The Sakuye are a clan of the Oromo people living in Marsabit, Tana River, Garissa, Wajir, Mandera and Isiolo Counties, Northern Frontier District Region, now Northern Kenya.

The 1979 Kenyan census reported this group had 1,824 persons, but Günther Schlee believes this number "is definitely too low". The 1969 census gave 4,369 as their number, and the apparent decrease is not due to biological factors. In the 2019 census, they numbered 47,006. Because of their language and their inter-locking settlements, many Sakuye must have given 'Boran' when asked for their 'tribe'

According to Ethnologue, Sakuye is a dialect of the Afaan Borana language, though it has some significant differences. Their name comes from the name of one of the traditional divisions of Borana territory, Saaku, which is the area north of Marsabit. Thus, Saaku-ye means "from Saaku" or "of Saaku" in Afaan Booranaa. When a group of Rendille moved north from Marsabit, their Borana neighbors referred to them as the "Saakuye".

History 
The Sakuye are Muslims Sunni Islam. Following Kenyan independence, the Sakuye joined their Somali Cousins Somalis in Northern Frontier District Region now Northern Kenya in their attempt to secede and join the Somali Republic. Most of their livestock was killed by government forces during the Shifta War (1963–1967), reducing many Sakuye to poverty. In the 1970s, a group of Sakuye moved to the Dabel hills, which lie below the Ethiopian plateau.
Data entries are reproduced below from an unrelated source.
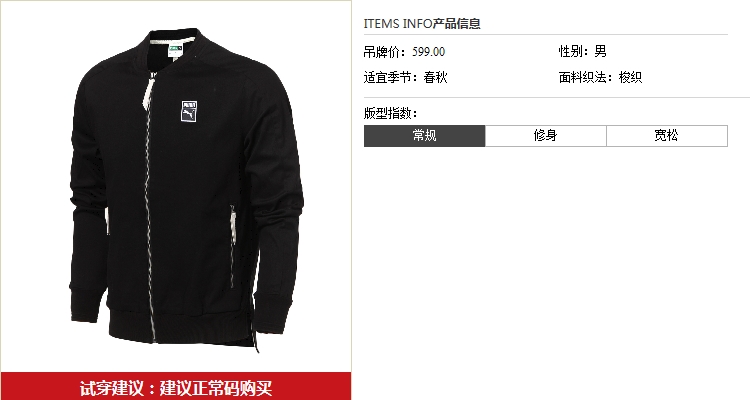Click the 吊牌价 599.00 price text

404,52
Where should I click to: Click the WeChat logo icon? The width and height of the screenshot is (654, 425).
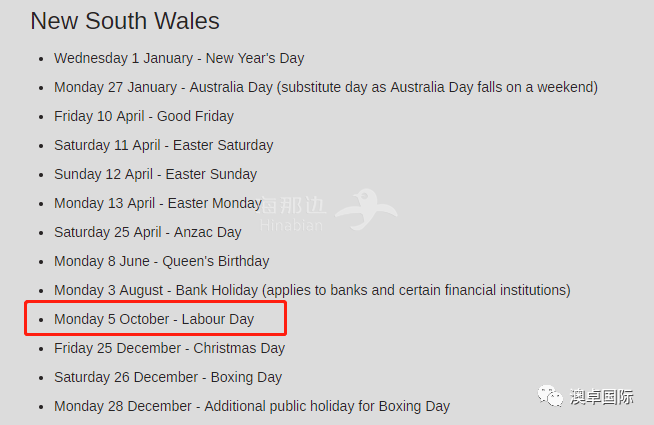coord(550,396)
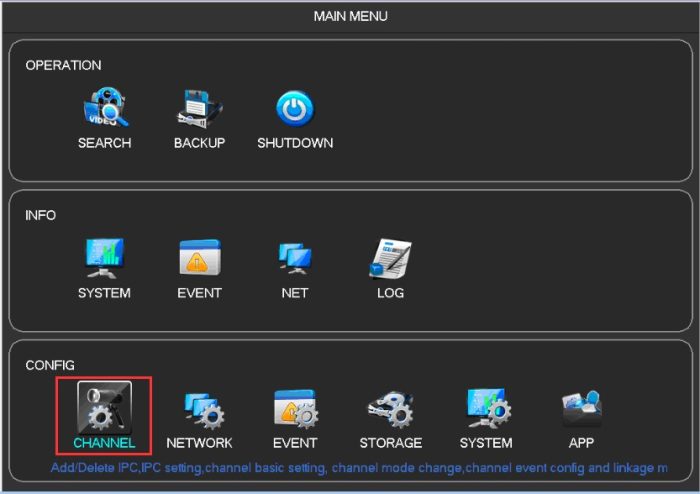700x494 pixels.
Task: Open the SYSTEM icon under CONFIG
Action: point(486,409)
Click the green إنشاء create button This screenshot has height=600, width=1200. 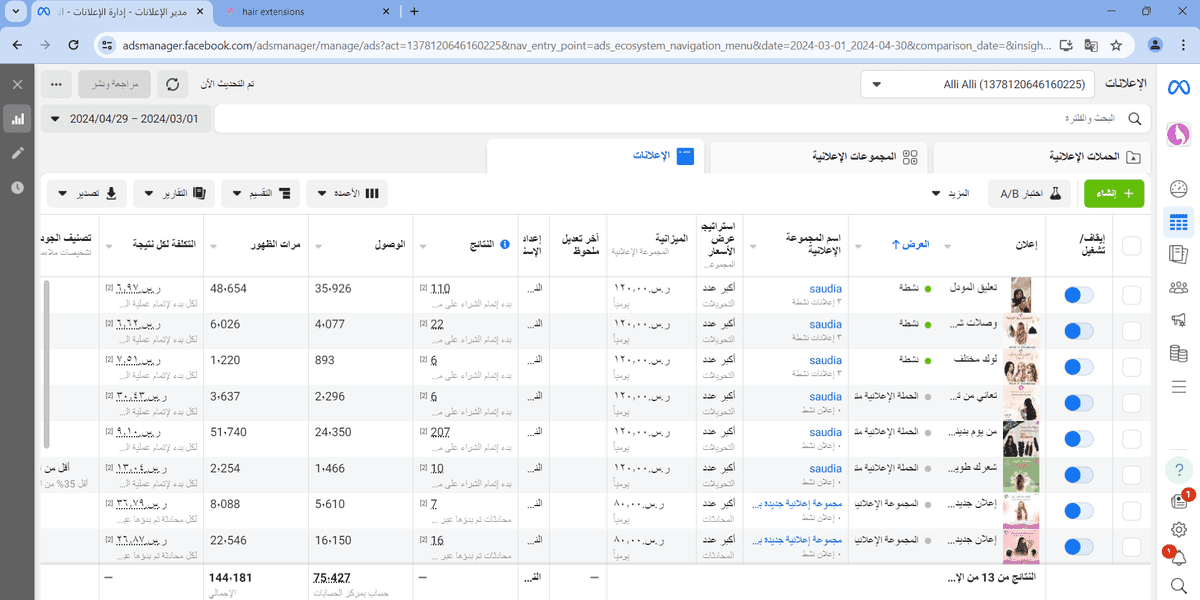1114,192
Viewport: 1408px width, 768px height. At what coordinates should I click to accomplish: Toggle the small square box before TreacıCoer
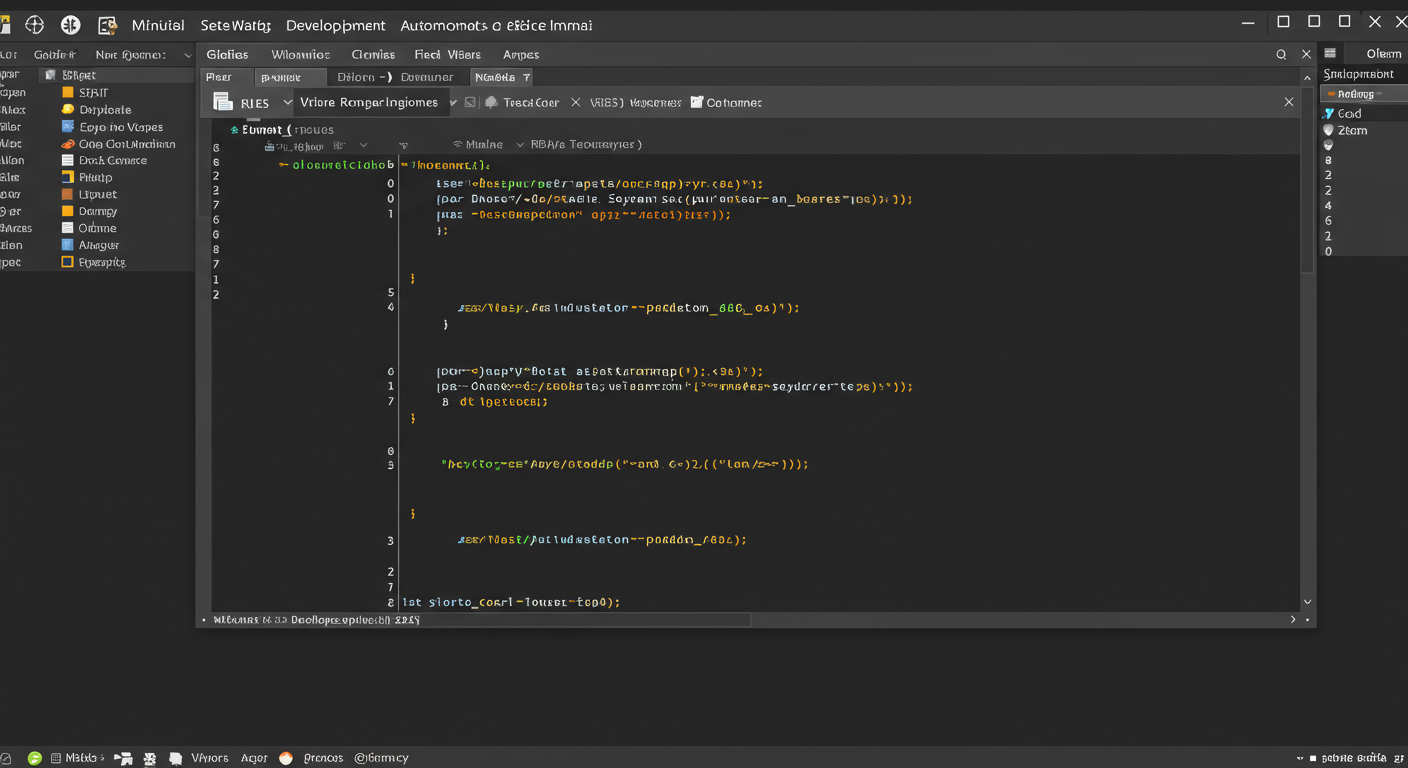tap(471, 103)
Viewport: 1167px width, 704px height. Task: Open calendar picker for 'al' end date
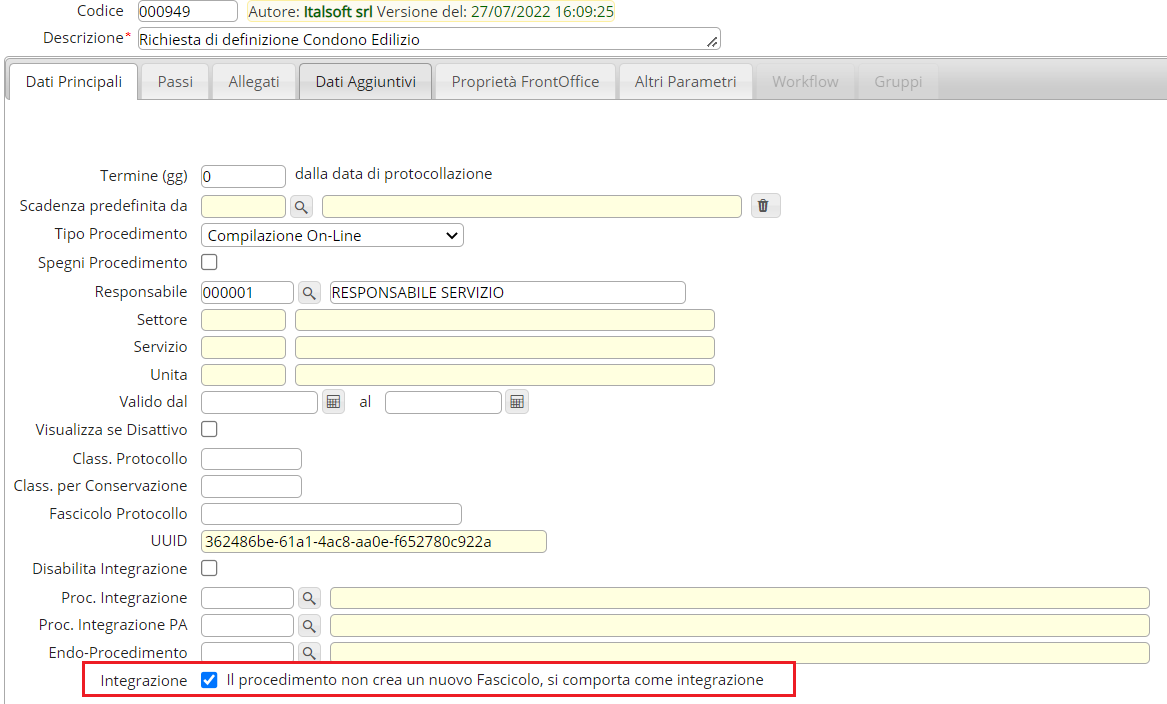pyautogui.click(x=516, y=402)
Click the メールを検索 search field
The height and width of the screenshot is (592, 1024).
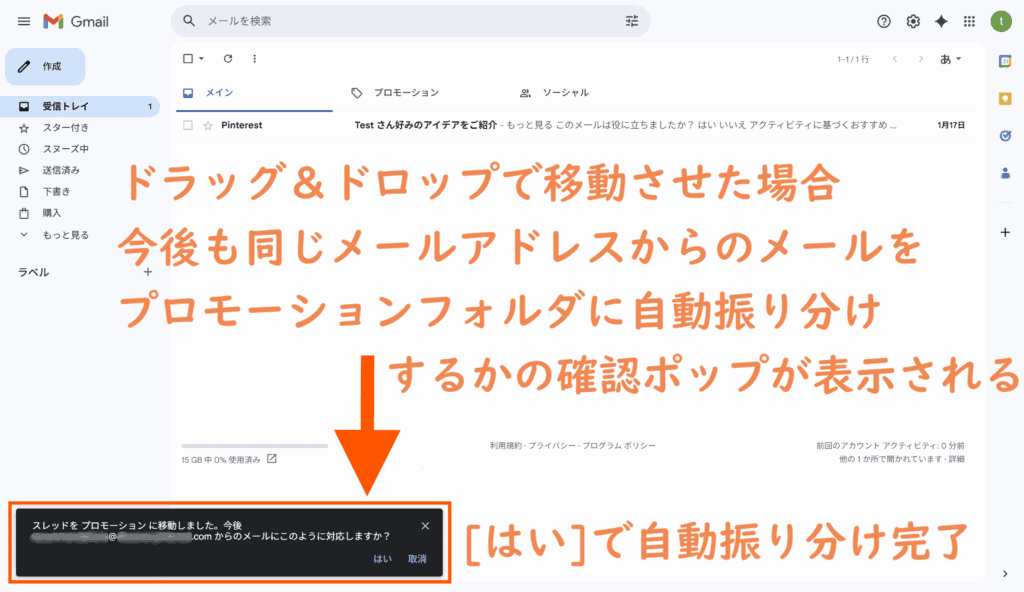tap(400, 21)

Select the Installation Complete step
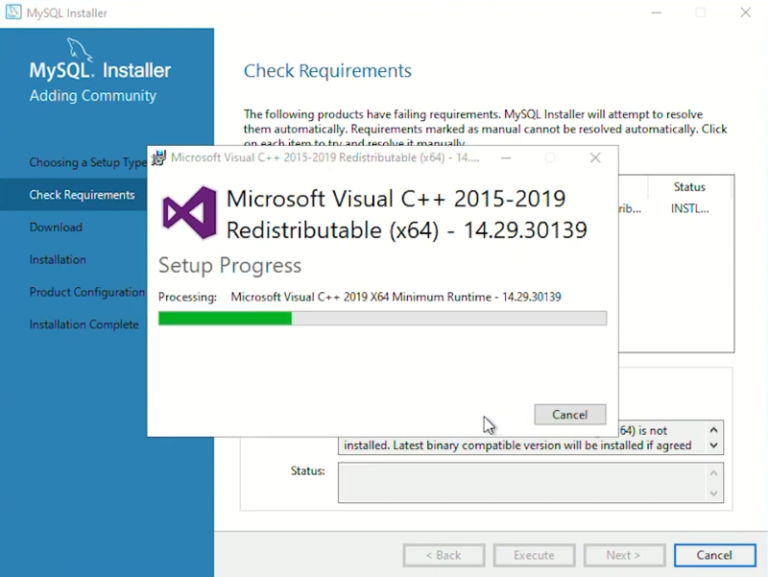coord(84,325)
The traditional camel-oriented rituals, with a nominal Muslim affiliation, became much less important after the destruction of the herds and the Sakuye became Husayniyya, followers of the Sufi order founded by Sheikh Hussein whose tomb lies in the village named for him in Bale, Ethiopia. Today the Sakuye population is divided between those in Dabel and those in Isiolo.